Après la suppression des monastères pendant la Révolution, cette institution avait pratiquement disparu de la vie bénédictine française. La restauration de l’Ordre bénédictin par Dom Guéranger à Solesmes permit également à l’oblature de retrouver une place dans la tradition bénédictine française. Une source consacrée à l’histoire de l’oblature résume cette continuité en indiquant que « l’oblature a repris naissance avec Dom Guéranger » lorsque celui-ci rétablit à Solesmes l’Ordre bénédictin. Cette affirmation doit cependant être comprise historiquement : Dom Guéranger n’a pas créé l’oblature, puisqu’elle existait bien avant lui ; son rôle fut de contribuer à sa renaissance dans le cadre du renouveau bénédictin de Solesmes au XIXᵉ siècle.
L’importance de cette restauration apparaît également dans la tradition actuelle de l’abbaye de Solesmes. L’abbaye explique aujourd’hui que les hommes et les femmes peuvent s’unir à la communauté monastique sans devenir moines grâce à l’oblature. L’oblat demeure dans le monde, mais cherche à orienter sa vie chrétienne selon l’esprit de la Règle de saint Benoît et en lien avec la communauté monastique. L’abbaye présente l’oblature comme une promesse par laquelle l’oblat s’engage à tendre à la perfection de la vie chrétienne en s’inspirant de la Règle de saint Benoît, avec le soutien de la communauté. La prière liturgique, le silence, la paix, l’obéissance et l’humilité y occupent une place particulière.
La tradition des oblats de Solesmes se rattache donc directement à l’œuvre de restauration entreprise par Dom Guéranger.
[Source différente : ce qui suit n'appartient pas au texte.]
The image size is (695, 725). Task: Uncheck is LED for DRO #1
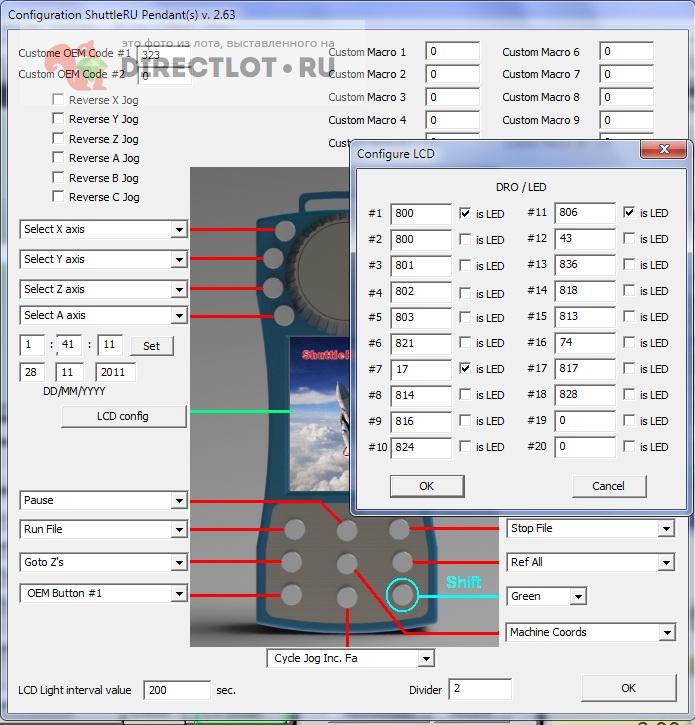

L’oblat n’est pas un moine et ne prononce pas les mêmes vœux que le religieux ; il demeure dans son état de vie propre, tout en cherchant à faire pénétrer dans son existence quotidienne l’esprit de la Règle de saint Benoît. À Solesmes, l’engagement actuel intervient après un temps de probation et de formation d’au moins deux années. L’abbaye souligne ainsi que l’oblature constitue un lien particulier entre des fidèles vivant dans le monde et une communauté monastique.
Dom Guéranger fut donc à la fois le restaurateur de la vie bénédictine à Solesmes et l’un des artisans de la renaissance de l’oblature dans le contexte français du XIXᵉ siècle. Son œuvre monastique donna à Solesmes une nouvelle existence bénédictine à partir de 1833, obtint une reconnaissance romaine décisive en 1837 et permit à une tradition ancienne, celle de l’oblature, de retrouver une place auprès d’une communauté bénédictine restaurée. Le lien entre Dom Guéranger, Solesmes et les oblats ne repose donc pas sur une création entièrement nouvelle, mais sur une restauration et une transmission : retrouver la tradition bénédictine, la faire vivre à Solesmes et permettre aussi à des chrétiens demeurant dans le monde de s’en inspirer et de s’unir spirituellement à une communauté monastique. L’abbaye de Solesmes présente d’ailleurs explicitement son Manuel des oblats comme appartenant à cet « héritage monastique reçu de dom Guéranger (1805-1875) ».
Dom Prosper Guéranger mourut le 30 janvier 1875 à Solesmes, après avoir consacré une grande partie de sa vie à la restauration de la vie bénédictine et au développement de son œuvre liturgique et spirituelle. Aujourd’hui encore, son nom demeure intimement associé à l’abbaye Saint-Pierre de Solesmes, à la restauration bénédictine française et à la tradition spirituelle des oblats qui, sans devenir moines, cherchent à vivre dans le monde à l’école de saint Benoît.